The Original New Testament

The icon is embedded in the wall at the south-west outer corner of the narthex of the katholikon. There are two cracks in the surround and two more in the central subject. The icon is a full-length frontal representation of St Demetrios, wearing a tunic and chlamys and holding a cross in his right hand before his breast. On either side of his head is the inscription: 'Saint Demetrios'.

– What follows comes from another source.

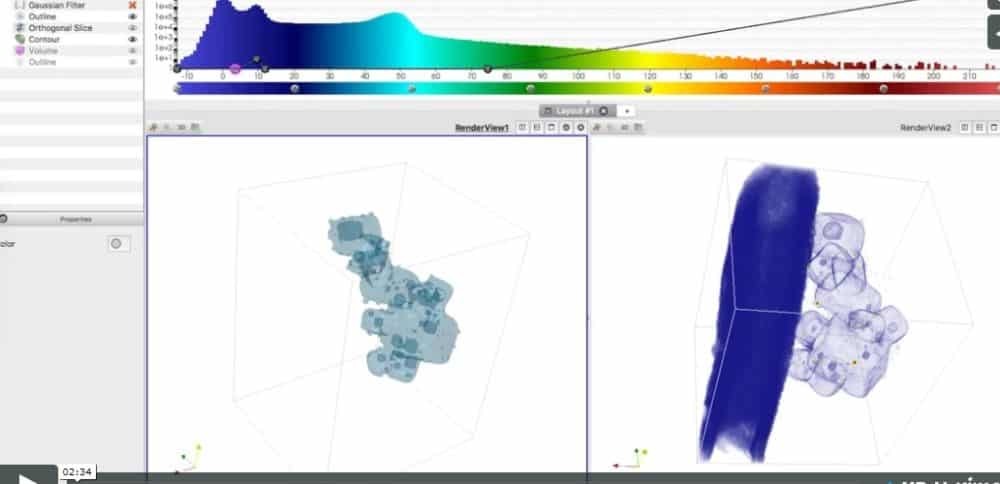Toggle visibility of the Volume module
Viewport: 1000px width, 484px height.
click(x=132, y=51)
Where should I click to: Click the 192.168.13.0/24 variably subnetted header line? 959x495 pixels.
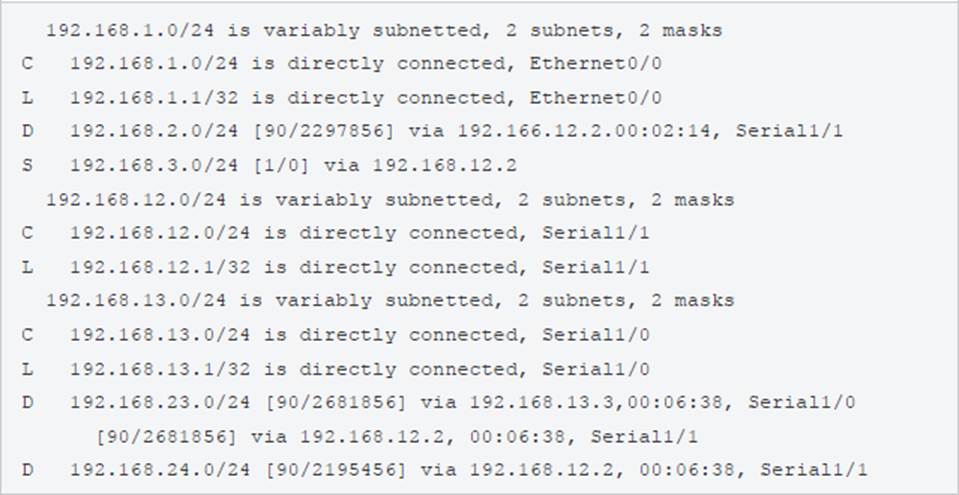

The icon is framed by a succession of marble mouldings surrounded in turn by two tendrils with a variety of flowers, which terminate in the middle of the upper surround on either side of a two-headed eagle. The following inscription in twelve-syllable lines is incised on the lower section of the surround: "+Eις ευπρέπειαν ποίμνης πιστών ανάκτων αδραίς δαπάναις την δ' ήνεγκεν εκ ναού της αγίας Σοφίας πείσας ζακόρους οικουμενικού σύγκελλος Γρηγόριος" (For the grace of the flock of the faithful kings, the senior patriarchal archimandrite, Gregory, persuaded the church officials and at great expense brought this icon from the Church of Hagia Sophia).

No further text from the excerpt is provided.